In Bayesian multilevel models (with, say, people nested within congressional districts) I sometimes see individual level demographic variables like race modeled as random effects. So here’s a slightly simplifed example from this paper: $$ Pr(y_i=1)=\text{logit}^{-1}(\gamma_0 + \alpha^{race}_{r[i]} +\alpha^{gender}_{g[i]}+\alpha^{edu}_{e[i]}+\alpha^{district}_{d[i]}...)$$ $$\alpha^{race}_{r[i]} \sim N(0,\sigma^2_{race}), for~r = 1,....4 $$ $$\alpha^{gender}_{g[i]} \sim N(0,\sigma^2_{gender}) $$ $$\alpha^{edu}_{e[i]} \sim N(0,\sigma^2_{edu}), for ~e=1,...,5 $$ As I understand it this model is treating all the individual level demographic variables as "random effects" just like district.
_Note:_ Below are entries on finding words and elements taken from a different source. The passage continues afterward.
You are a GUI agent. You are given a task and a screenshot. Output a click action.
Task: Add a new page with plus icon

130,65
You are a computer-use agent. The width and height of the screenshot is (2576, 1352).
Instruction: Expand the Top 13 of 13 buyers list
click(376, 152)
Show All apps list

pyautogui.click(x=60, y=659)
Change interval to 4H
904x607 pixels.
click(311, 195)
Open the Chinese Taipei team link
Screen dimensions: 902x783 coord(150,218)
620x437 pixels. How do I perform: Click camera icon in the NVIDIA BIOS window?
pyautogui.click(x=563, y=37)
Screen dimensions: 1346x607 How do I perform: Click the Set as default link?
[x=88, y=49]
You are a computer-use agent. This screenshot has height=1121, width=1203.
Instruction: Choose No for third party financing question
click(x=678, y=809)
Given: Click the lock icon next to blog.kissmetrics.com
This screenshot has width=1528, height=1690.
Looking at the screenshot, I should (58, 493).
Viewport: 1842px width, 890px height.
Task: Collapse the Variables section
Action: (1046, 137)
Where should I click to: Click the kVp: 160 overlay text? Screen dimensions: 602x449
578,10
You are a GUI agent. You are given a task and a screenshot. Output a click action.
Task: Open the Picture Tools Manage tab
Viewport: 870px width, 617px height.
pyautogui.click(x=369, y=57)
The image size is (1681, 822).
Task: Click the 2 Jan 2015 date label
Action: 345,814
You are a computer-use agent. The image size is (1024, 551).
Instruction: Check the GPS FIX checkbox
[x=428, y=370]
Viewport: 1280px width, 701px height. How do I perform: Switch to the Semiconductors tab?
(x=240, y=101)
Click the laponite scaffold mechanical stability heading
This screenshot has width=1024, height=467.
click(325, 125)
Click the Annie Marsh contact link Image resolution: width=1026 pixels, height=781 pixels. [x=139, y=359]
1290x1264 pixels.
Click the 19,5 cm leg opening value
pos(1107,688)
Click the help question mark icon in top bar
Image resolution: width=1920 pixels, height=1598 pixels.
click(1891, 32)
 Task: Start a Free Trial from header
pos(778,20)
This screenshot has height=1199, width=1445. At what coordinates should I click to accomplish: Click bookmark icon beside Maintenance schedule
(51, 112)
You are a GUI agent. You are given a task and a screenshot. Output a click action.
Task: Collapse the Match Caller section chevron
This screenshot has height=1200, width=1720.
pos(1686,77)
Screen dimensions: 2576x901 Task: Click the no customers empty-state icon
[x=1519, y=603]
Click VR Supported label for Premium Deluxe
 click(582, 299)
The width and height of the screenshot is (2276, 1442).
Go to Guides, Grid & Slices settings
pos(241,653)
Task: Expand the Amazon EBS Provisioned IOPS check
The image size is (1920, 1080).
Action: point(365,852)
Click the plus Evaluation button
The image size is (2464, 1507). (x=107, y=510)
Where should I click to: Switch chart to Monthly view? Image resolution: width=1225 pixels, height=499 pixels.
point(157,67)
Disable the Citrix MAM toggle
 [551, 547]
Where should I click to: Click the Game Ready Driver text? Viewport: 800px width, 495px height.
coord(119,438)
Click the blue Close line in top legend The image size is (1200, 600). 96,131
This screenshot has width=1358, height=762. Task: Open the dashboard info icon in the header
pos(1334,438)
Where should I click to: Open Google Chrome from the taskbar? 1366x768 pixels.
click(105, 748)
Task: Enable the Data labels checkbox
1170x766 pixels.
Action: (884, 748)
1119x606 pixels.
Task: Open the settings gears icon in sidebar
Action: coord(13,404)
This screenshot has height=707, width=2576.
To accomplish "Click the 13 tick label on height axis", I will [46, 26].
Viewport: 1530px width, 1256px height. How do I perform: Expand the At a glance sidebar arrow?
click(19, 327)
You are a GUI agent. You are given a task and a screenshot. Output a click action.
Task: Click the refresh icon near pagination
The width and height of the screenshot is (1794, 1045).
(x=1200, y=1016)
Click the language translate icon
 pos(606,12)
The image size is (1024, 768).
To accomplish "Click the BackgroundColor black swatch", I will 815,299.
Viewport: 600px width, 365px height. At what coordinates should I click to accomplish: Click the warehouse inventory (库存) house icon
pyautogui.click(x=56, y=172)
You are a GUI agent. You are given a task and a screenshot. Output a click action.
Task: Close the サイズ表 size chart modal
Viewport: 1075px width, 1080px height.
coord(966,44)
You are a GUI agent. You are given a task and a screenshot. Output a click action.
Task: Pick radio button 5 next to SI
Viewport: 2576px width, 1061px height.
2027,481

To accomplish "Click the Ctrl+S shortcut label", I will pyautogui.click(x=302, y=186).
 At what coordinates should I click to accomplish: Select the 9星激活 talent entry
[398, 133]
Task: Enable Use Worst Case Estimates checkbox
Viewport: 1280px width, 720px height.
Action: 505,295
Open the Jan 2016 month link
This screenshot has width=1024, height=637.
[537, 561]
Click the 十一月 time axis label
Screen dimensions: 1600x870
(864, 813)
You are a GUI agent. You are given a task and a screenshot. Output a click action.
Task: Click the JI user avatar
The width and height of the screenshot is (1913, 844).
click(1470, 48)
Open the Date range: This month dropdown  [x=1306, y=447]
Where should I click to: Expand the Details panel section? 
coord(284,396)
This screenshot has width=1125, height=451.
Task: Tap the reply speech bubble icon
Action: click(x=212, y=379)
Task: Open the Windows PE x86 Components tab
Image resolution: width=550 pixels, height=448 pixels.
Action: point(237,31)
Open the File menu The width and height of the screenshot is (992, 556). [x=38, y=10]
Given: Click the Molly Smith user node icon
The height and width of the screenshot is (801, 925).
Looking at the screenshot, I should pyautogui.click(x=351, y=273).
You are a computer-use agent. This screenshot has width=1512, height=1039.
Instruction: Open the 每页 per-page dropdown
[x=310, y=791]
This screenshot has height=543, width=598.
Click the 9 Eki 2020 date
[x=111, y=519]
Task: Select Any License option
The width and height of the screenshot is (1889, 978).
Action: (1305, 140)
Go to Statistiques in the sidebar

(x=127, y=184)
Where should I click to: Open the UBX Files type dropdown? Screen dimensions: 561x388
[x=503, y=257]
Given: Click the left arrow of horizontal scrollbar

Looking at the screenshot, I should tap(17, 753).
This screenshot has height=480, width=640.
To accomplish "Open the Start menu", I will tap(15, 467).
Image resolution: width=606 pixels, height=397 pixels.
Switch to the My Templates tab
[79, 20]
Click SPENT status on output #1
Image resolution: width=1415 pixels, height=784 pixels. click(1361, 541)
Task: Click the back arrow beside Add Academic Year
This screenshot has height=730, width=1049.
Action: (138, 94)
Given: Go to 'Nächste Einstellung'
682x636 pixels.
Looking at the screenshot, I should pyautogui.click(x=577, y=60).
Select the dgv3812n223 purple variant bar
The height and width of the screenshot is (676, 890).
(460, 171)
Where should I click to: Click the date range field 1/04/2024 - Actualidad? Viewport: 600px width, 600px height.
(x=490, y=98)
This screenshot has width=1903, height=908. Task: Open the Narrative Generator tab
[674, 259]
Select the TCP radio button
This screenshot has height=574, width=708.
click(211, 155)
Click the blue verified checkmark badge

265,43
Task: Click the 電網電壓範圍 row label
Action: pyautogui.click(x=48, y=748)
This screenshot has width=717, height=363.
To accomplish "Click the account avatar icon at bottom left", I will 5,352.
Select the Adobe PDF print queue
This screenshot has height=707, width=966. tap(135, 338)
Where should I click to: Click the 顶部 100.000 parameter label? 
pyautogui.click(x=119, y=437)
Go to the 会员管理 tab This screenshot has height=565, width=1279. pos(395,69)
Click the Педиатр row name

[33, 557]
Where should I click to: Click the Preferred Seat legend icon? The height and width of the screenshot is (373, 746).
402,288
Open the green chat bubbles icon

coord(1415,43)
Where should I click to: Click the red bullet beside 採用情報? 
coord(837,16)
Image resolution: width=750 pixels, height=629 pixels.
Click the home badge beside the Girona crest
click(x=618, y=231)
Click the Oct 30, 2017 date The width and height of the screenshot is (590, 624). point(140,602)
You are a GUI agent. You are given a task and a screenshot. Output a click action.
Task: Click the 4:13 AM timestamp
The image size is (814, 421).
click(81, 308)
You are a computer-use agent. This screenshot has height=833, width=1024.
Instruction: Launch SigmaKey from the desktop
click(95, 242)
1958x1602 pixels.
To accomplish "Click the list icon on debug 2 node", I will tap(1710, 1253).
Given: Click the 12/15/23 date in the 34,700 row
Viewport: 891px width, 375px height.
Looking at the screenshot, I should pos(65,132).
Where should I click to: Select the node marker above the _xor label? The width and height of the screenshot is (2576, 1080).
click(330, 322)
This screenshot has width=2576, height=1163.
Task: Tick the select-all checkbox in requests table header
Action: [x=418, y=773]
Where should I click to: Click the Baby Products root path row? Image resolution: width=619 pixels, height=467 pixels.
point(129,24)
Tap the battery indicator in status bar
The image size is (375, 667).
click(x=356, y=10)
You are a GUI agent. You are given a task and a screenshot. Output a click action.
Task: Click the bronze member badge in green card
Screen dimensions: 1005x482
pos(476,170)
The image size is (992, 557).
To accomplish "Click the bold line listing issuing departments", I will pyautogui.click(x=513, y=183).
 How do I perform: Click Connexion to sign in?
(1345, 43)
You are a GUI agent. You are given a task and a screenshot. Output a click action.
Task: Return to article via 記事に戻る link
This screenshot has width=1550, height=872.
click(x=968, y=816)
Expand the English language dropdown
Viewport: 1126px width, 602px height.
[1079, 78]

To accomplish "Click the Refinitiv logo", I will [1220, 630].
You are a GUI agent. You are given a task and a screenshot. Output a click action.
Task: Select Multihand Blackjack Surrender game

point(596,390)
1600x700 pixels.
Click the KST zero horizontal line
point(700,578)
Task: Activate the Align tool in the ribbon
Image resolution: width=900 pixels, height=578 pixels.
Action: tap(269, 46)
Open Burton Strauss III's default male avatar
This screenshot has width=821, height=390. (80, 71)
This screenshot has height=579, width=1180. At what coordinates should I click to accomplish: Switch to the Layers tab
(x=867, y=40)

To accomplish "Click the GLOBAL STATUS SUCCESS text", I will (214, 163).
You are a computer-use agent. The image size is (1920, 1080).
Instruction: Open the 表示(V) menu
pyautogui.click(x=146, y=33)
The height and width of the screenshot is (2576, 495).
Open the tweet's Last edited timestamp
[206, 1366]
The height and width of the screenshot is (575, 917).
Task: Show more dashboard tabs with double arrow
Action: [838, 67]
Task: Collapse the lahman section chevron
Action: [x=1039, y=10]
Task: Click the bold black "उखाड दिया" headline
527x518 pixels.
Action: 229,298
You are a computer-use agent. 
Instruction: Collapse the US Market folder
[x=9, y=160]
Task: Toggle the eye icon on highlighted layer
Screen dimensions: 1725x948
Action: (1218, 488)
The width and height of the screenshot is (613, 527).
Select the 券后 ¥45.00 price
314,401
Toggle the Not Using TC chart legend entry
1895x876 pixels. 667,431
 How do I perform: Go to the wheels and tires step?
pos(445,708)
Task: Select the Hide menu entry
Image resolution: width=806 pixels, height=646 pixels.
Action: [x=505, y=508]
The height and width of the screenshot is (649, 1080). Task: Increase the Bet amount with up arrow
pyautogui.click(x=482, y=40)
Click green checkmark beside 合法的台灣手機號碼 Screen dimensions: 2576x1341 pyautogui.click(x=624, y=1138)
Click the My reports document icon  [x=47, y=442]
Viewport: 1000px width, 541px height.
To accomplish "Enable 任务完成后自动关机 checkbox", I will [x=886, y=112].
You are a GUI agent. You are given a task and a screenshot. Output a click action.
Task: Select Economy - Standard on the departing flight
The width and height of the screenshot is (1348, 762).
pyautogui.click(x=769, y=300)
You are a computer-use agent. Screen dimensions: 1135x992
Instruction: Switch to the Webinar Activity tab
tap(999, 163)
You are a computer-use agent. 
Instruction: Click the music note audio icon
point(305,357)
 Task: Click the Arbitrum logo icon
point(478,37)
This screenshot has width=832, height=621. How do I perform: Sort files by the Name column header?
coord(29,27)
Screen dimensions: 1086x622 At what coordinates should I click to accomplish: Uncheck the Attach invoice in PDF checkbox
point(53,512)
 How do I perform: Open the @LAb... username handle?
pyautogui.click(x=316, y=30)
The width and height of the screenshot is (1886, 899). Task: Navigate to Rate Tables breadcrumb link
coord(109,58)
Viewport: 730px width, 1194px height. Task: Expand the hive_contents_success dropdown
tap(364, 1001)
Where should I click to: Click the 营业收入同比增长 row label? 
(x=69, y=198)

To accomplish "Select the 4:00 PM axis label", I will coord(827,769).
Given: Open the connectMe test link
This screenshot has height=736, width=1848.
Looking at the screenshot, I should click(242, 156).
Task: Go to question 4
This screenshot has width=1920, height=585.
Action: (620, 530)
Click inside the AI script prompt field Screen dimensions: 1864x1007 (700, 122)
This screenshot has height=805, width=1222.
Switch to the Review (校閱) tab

So for race it is assuming that the 4 racial categories that exist in the data (black, white, hispanic, other) are actually just 4 random draws from a larger population of all possible races. To me this seems strange and wrong, since the racial categories we have in the data are meant to be exhaustive and there doesn’t seem to be any reason to think that racial differences will be normally distributed.
So my question is: Is my interpretation of this model correct, and if so why is it justified?
I know that someone actually asked this question before but the answer they were given was that it is probably NOT appropriate to treat race etc as random effects. But that's precisely what is done in many papers on Bayesian multilevel models.